Quorum sensing mutants have been poorly described apart from chronic P. aeruginosa infections. Three studies have reported such mutants in lung colonisation of mechanically ventilated patients, in highly variable proportions (19 to 76% of P. aeruginosa strains)33,34,35. Quorum sensing mutants were frequently recovered in association with wild-type isolates and their proportion increased in patients over time in one study34. Furthermore, two studies identified quorum sensing deficient isolates in P. aeruginosa acute pneumonia, but in less than one third of patients36,37. As in our work, mutants evolved in parallel towards increased antibiotic resistance in the study by Karatuna et al37. Besides, Wang et al. described quick evolution towards quorum sensing deficiency during VAP, as in our study13. They showed that a deletion causing a LasR deficient phenotype slightly impaired the in vivo virulence of P. aeruginosa in a murine pulmonary infection model. Considering the divergent data found from literature, the virulence of the quorum sensing mutants may actually vary depending on the type of infection. In a study by Köhler et al., VAP occurred less frequently in patients colonised with quorum sensing mutants than in patients colonised with non-deficient P. aeruginosa35. On the opposite, among 100 P. aeruginosa isolates responsible for corneal ulcers, 22% were lasR mutants and were associated with worse patient outcomes38. In our study, among the 3 patients infected with quorum sensing mutants, one died in intensive care unit and 2 could discharge, while the patient without quorum sensing mutant died in intensive care unit. Given the small number of patients, it is here impossible to conclude about the intrahost virulence of lasR mutants. As a matter of fact, it is difficult to define their pathogenicity in vivo since they are probably present in combination with the original non-mutated isolates. Thus, “cheaters” have a fitness advantage as they benefit from quorum sensing-dependent molecules without paying the metabolic cost. The true prevalence of these mutants and their virulence during acute infections in critically ill patients should be further explored, taking into account a potential heterogeneity of the P. aeruginosa population in clinical samples.

## [Work to complete]
#1 Answer these questions from the quorum sensing passage.
(a) What range of proportions of P. aeruginosa strains did three studies report for quorum sensing mutants in lung colonization of mechanically ventilated patients?
(b) What percentage of the 100 P. aeruginosa isolates responsible for corneal ulcers were lasR mutants?
(c) Among the 3 patients in the authors' study who were infected with quorum sensing mutants, how many died in the intensive care unit?
#2 Write the next few sentences of the quorum sensing passage, picking up after its final sentence.

## [Supplied records]
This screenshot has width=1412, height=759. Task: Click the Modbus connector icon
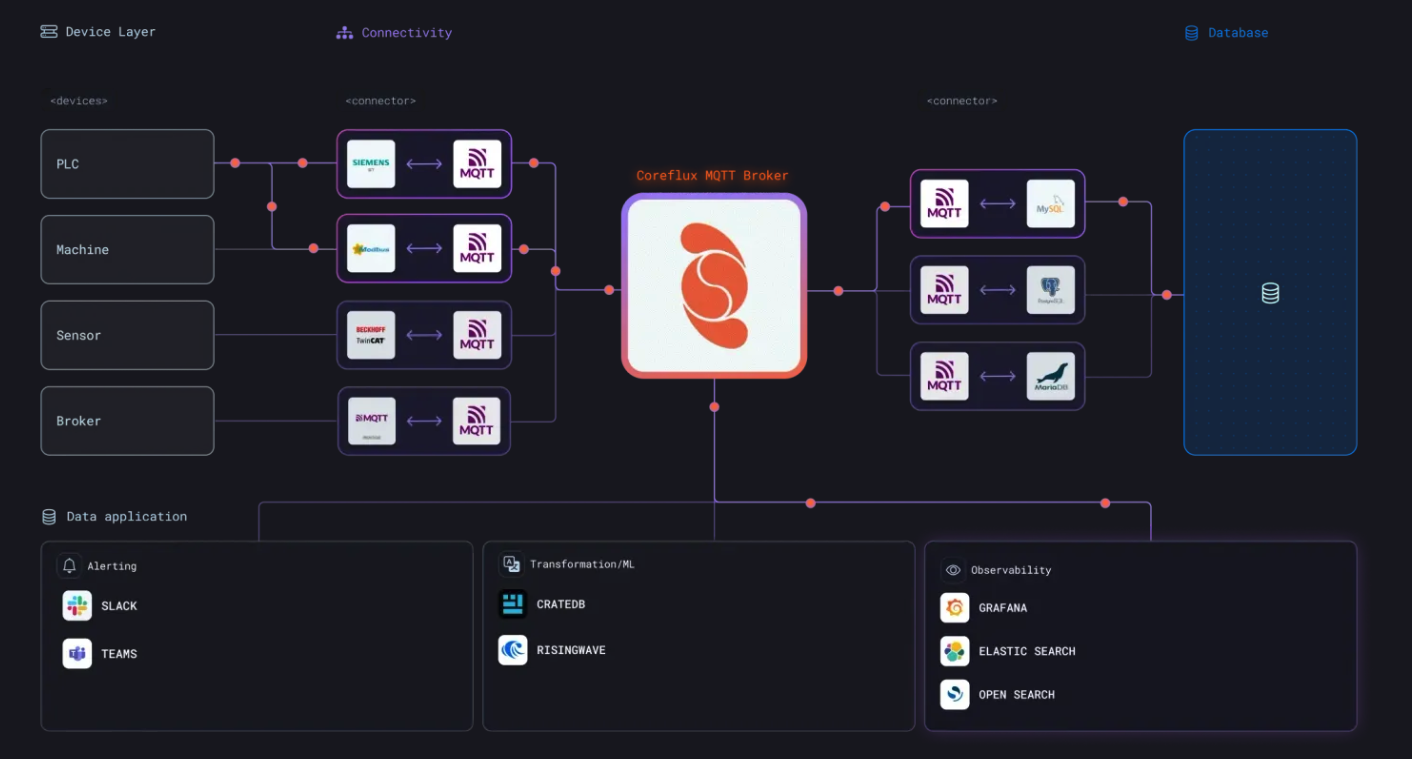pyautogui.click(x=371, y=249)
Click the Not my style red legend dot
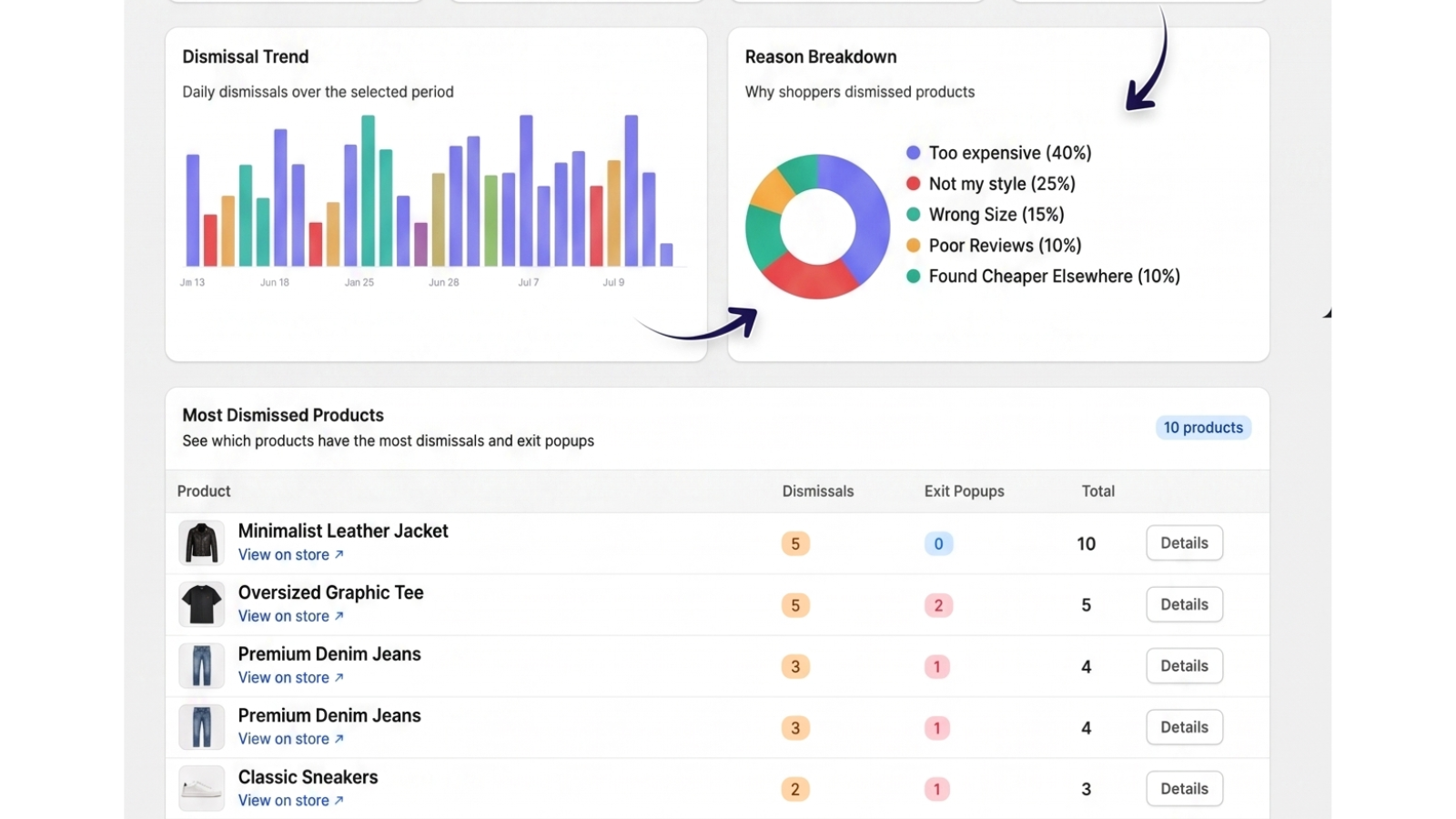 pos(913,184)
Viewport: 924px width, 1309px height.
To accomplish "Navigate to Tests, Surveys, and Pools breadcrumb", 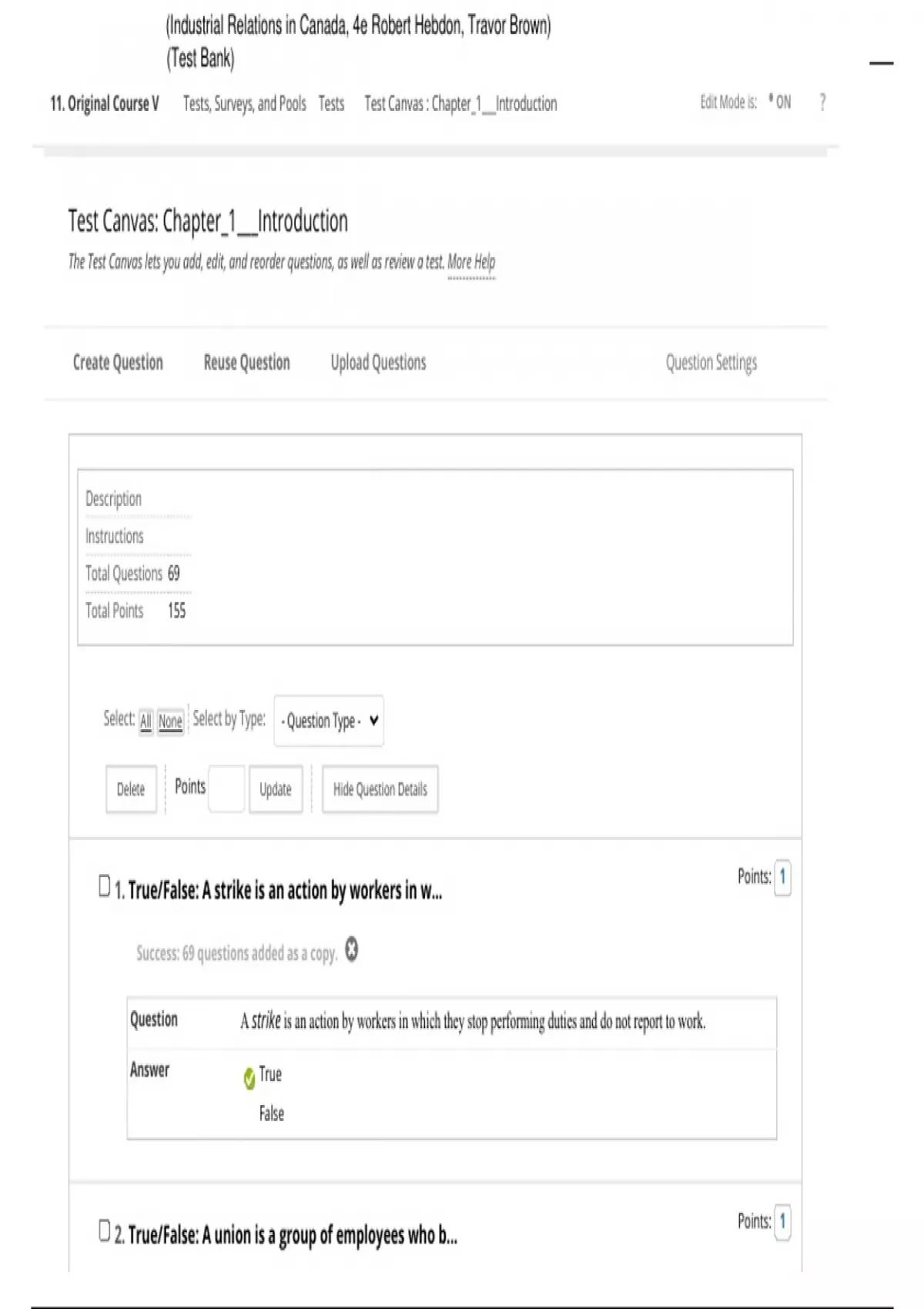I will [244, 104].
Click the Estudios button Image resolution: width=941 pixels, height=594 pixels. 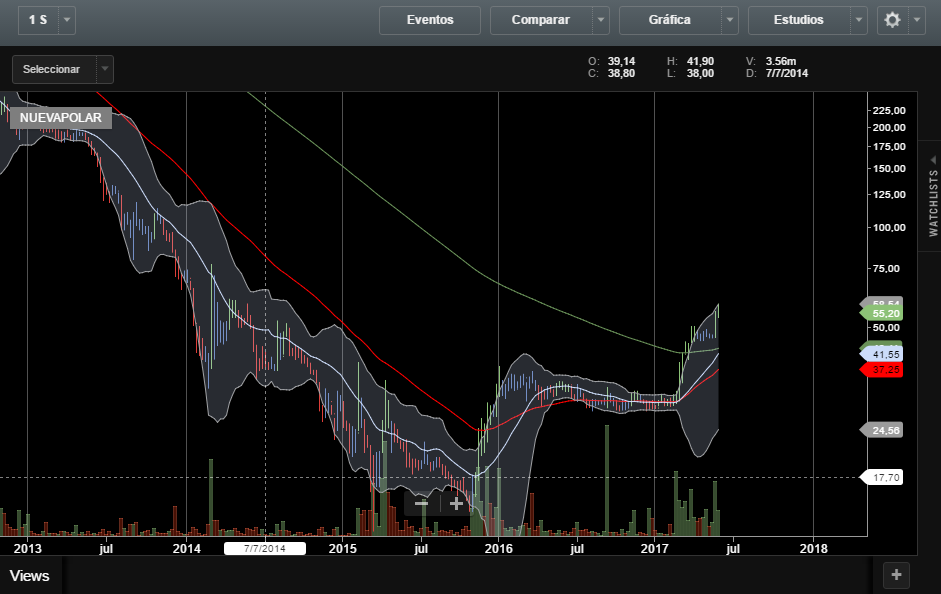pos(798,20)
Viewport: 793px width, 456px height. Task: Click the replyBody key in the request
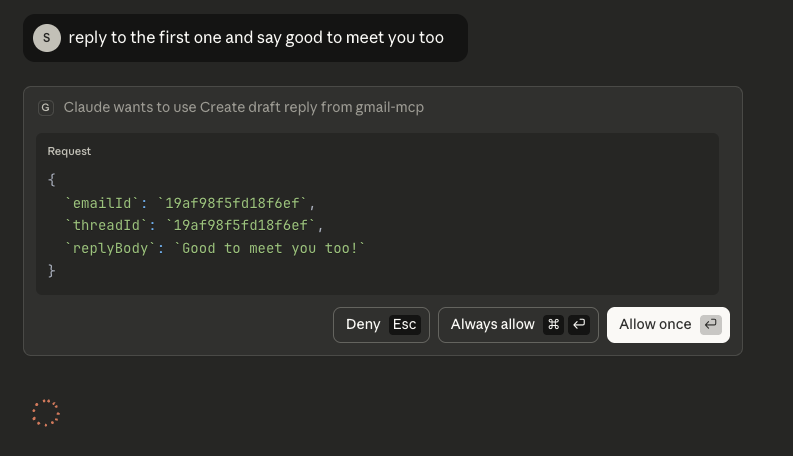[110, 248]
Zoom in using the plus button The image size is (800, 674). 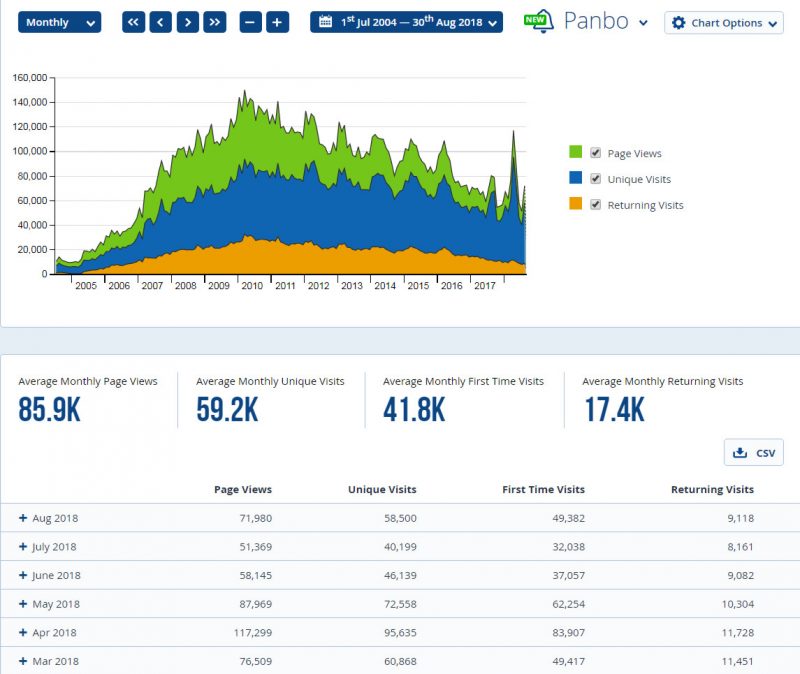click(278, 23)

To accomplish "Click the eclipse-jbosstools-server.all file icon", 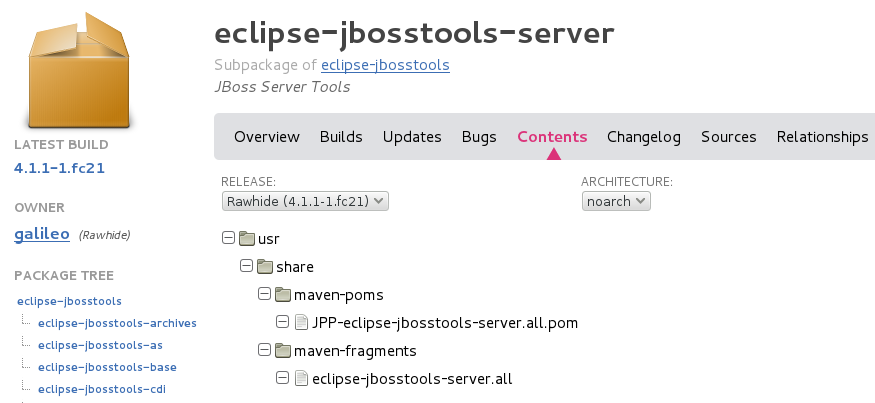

## [Answers by item number]
#1
(a) 19 to 76%
(b) 22%
(c) One

#2
In the study by Wang et al., convergent evolution towards attenuated virulence of P. aeruginosa was largely explained by pyoverdine deficiency in 3 VAP patients. They detected mutations in pvdS, which encodes a sigma factor that coordinates the expression of multiple proteins involved in pyoverdine synthesis and many virulence factors13. Pyoverdine-deficient mutants were isolated after 24 to 78 days of mechanical ventilation, at later stages than quorum sensing mutants. We did not find evolution towards pvdS modifications despite an observation period of more than 30 days in some patients.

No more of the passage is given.